Pour le chef du gouvernement, la situation au Mali doit être analysée avec discernement, et non pas « à partir de clichés ». « La transition au Mali est différente de toutes les autres transitions. Les conditions de survenue de cette transition, si nous ne les réglons pas, nous allons nous retrouver dans d’autres coups d’État. Ça fait près de trois à quatre coups d’État en moins de trente ans. En Afrique, quand le caniveau est plein d’ordures, on enlève les ordures qu’on dépose au bord du caniveau et avant la prochaine saison de pluie, le caniveau est de nouveau rempli. Nous, nous voulons faire en sorte, qu’à la fin de cette transition, on crée les conditions pour qu’il n’y ait plus d’intervention de l’armée dans la vie nationale ».

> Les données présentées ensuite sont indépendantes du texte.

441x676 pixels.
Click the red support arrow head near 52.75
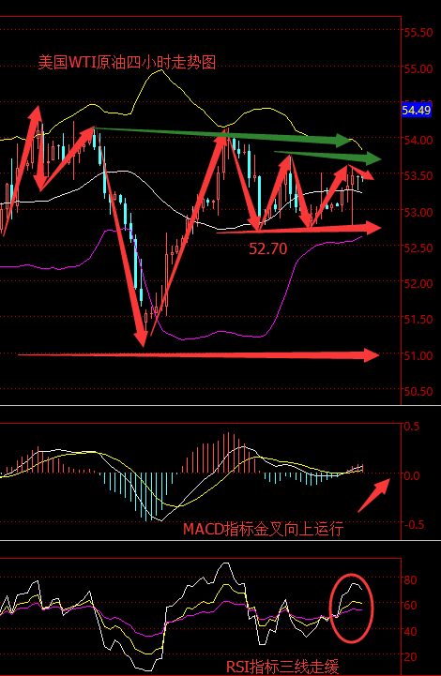coord(373,228)
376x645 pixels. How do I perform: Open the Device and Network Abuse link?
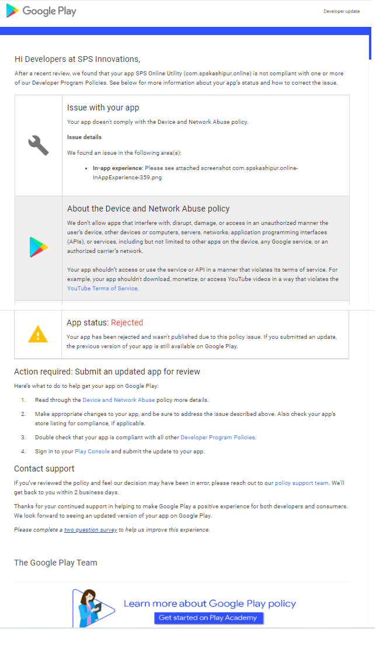click(x=119, y=400)
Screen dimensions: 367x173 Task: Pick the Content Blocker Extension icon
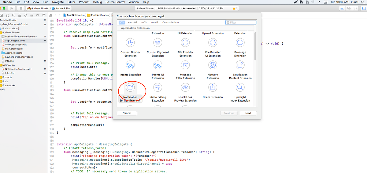(130, 43)
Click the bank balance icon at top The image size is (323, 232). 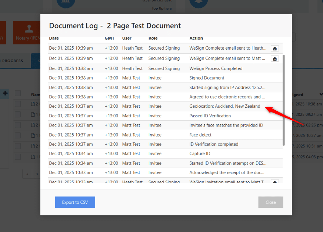click(x=66, y=3)
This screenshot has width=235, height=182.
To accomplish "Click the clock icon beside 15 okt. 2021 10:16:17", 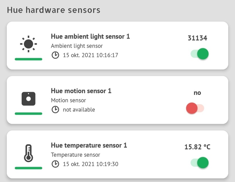I will click(x=55, y=55).
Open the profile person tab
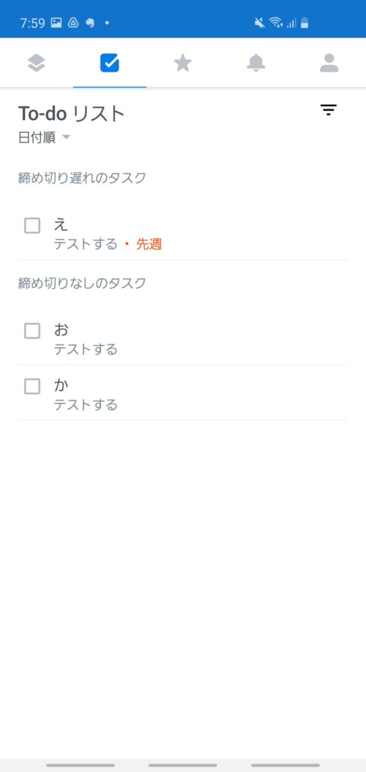Screen dimensions: 366x772 click(x=329, y=63)
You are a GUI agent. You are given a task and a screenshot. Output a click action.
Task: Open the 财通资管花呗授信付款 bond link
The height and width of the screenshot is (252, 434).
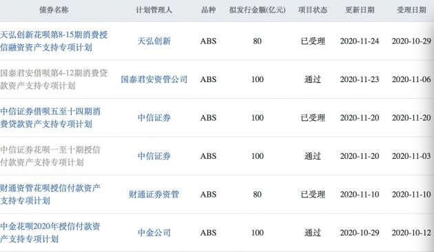click(x=50, y=194)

Lors de l’entretien, le Premier ministre malien est revenu sur les tensions entre son pays et la France. « Dans le Sahel, il y a deux groupes terroristes. Vous avez le JNIM (Groupe de soutien à l’islam et aux musulmans) et l’EIGS (Groupe État islamique au Grand Sahara). Le territoire de prédilection du JNIM, c’est le territoire malien. L’EIGS, c’est dans la zone des trois frontières. Un jour, alors qu’on a un accord de défense, le président français décide, parce qu’on a fait des nominations qui ne lui plaisent pas, d’arrêter les opérations militaires sans nous aviser. A quoi sert l’accord alors », s’interroge Choguel Maïga qui en veut à la France d’avoir décidé unilatéralement de combattre l’EIGS et de laisser au Mali, le Groupe de soutien à l’islam et aux musulmans.
« Nous avons compris le message. Vous laissez ces emprises et vous voulez nous empêcher aussi de chercher des partenaires ? C’est quoi ça ? », a déclaré l’invité de l’Ortm qui a rappelé que le Mali ne cherche qu’à se défendre et avoir son autonomie de décision. « Cette campagne qu’il y a contre nous, ce terrorisme diplomatique, médiatique et psychologique contre nous ne nous fera pas bouger d’un iota », a martelé le Premier ministre du Mali.